XQuery grammar issues

Dear WG,

Some selected comments on the grammar in the Dec 2001 WD:

- The examples in 2.8.3 and the recognition of XmlCommentStart and
ProcessingInstructionStart in the default lexer state suggests that you
want to allow comments and PIs constructors in the default (XQuery)
state.  This is a useful feature (particularly in computed element
constructors).  But the grammar does not allow it!  I suggest adding
XmlComment and XmlProcessingInstruction and also CdataSection to the
Constructor production.

- A precedence table is not sufficient for expressions more complicated
than simple binary operators.  It is much better to write out the
productions explicitly, like

OrExpr ::= AndExpr ("or" AndExpr)*

IfExpr ::= "if" "(" Expr ")" "then" Expr "else" ControlExpr

ControlExpr ::= FLWRExpr | QuantifiedExpr | TypeswitchExpr | IfExpr

It is currently quite unclear what is e.g. allowed as the condition in
an IfExpr or WhereClause.  Taking the precedence table literally, I
cannot use an OrExpr in a WhereClause or even as the condition of an
IfExpr without adding an extra pair of parentheses, making the OrExpr a
PrimaryExpr.  So this is currently not allowed:

if (foo or bar) then expr1 else expr2

All this would become much clearer if the precedence was written
explicitly into the grammar.  And by the way, the parentheses in an
IfExpr are not necessary with reserved keywords.

- The ElementContent production allows computed element/attribute
constructors.  Surely this is a mistake.  It would introduce keywords in
element content.

- You no longer explicitly mention whitespace in the grammar for XML
constructs, particulary in ElementConstructor.  This makes the
whitespace handling quite unclear.  Is it freely allowed in start and
end tags?  If not, <foo bar="value"> will no longer parse.  If it is,
this would allow the end tag </ foo>, which is not allowed in XML.  Is
this intentional?

Also, I presume whitespace is allowed within tokens, such as in "cast"
"as" (obvious) "child" "::" (because it is allowed in XPath 1.0), but
not around the ':' in a QName, or between the "&" and the "amp;".  In
other words, this is completely inconsistent.

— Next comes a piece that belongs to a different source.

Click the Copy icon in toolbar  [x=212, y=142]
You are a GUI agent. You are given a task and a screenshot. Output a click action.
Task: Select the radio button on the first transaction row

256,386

- A.3 3rd bullet mentions whitespace after '/' and '//'.  It is
completely unclear how to use this remark in the given lexical structure
and grammar.  Unlike with '<', it does not create another token.  Also
"// div foo" with "div" as an operator is meaningless and does not
parse.

- The Ref and Colon tokens seem not to be used.  The SemiColon token
does not even have a production.

- In element content <?foo foo?> is lexed as ProcessingInstructionStart
PITarget Char PITarget ProcessingInstructionEnd.  This is not allowed by
the grammar.

- A TagQName also allows an initial ':'.  I see no reason to allow this.
Why not restrict it to
NCName (":" NCName)?

- I suggest specifying that end of line translation is done as in XML
(it is now unclear).  I also suggest using the same translation in
string literals.

- The Char production should not specify [#x0020-#xFFFD], but
[#x0020-#xD7FF] | [#xE000-#xFFFD] | [#x10000-#x10FFFF] as in XML.  (The
specification should be in Unicode code points, not UTF-16.)

- It is impossible to distinguish Multiply and Star.  They should be 1
token.

- A.3.1 states "An operator that immediately follows a "/" or "//" when
used as a root symbol, should not parse"  First, "//" cannot be used as
a root symbol.  Second, this restriction is useless and unnecessarily
restrictive, except for the * (multiply) operator.  Why disallow e.g. "/
== ."?

- The transition table mentions an XQUERY_COMMENT state that is never
entered.

- Section 2.3.5 item 4 says that "." is short for "self::node()".  This
contradicts 2.1.1.2, which says that "." is the context item.  (If the
context item is not a node, they are not the same.)

- Section 2.8.1 last sentence says "Two adjacent curly braces in an
XQuery character string are interpreted as a single curly brace
character."  This suggest that it also holds in a string literal, but I
presume this is not the case.

- There really should be a way to put special characters in a string
literal, for instance using the same convention as XML.

Regards,
Bas de Bakker
X-Hive Corporation

Received on Friday, 21 December 2001 06:15:02 UTC